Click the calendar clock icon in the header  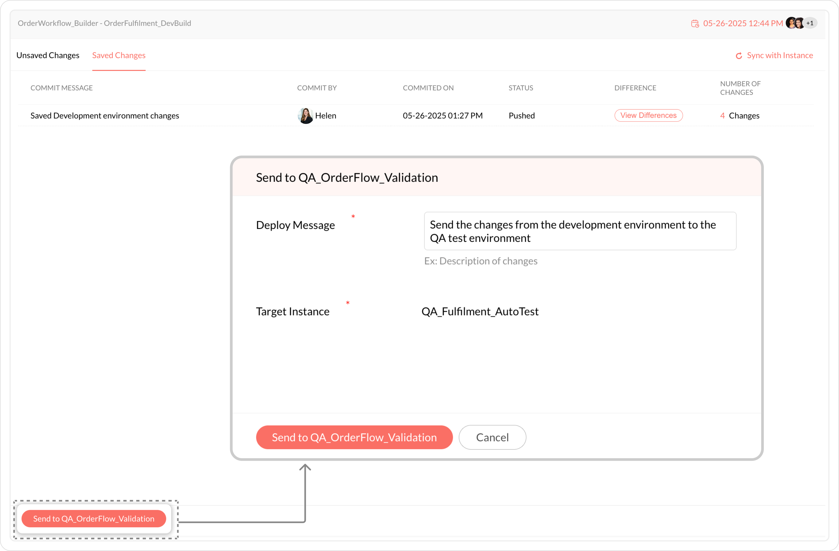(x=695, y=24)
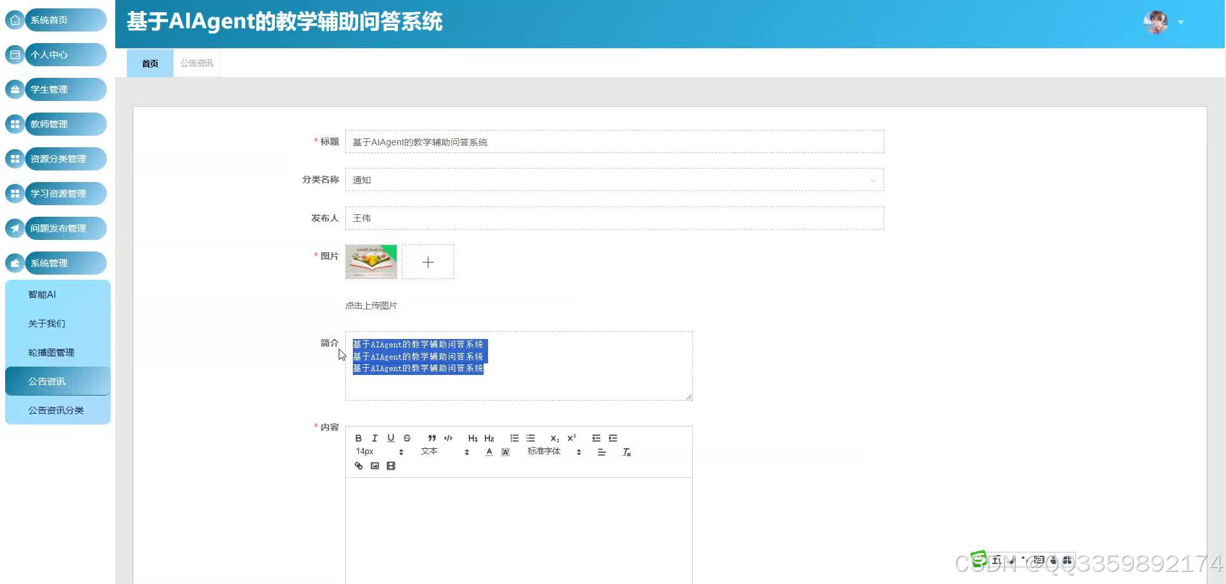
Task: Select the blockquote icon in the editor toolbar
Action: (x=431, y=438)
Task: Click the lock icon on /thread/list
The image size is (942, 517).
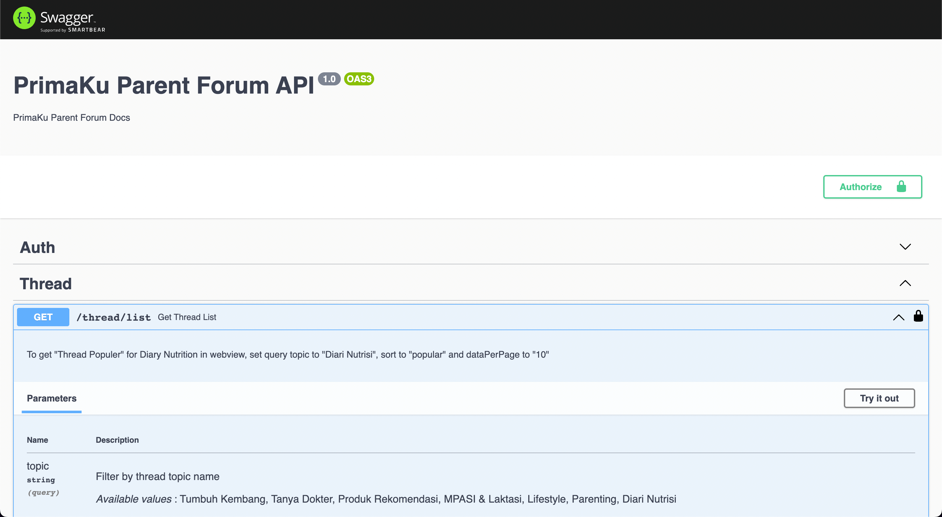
++++++++++
> [Directions for this task] Give back, word for word, the lines from the line that contains "Task: Click the lock icon on /thread/list" through the last line of the records, with no pictures and nothing else.

> [The completed task]
Task: Click the lock icon on /thread/list
The image size is (942, 517).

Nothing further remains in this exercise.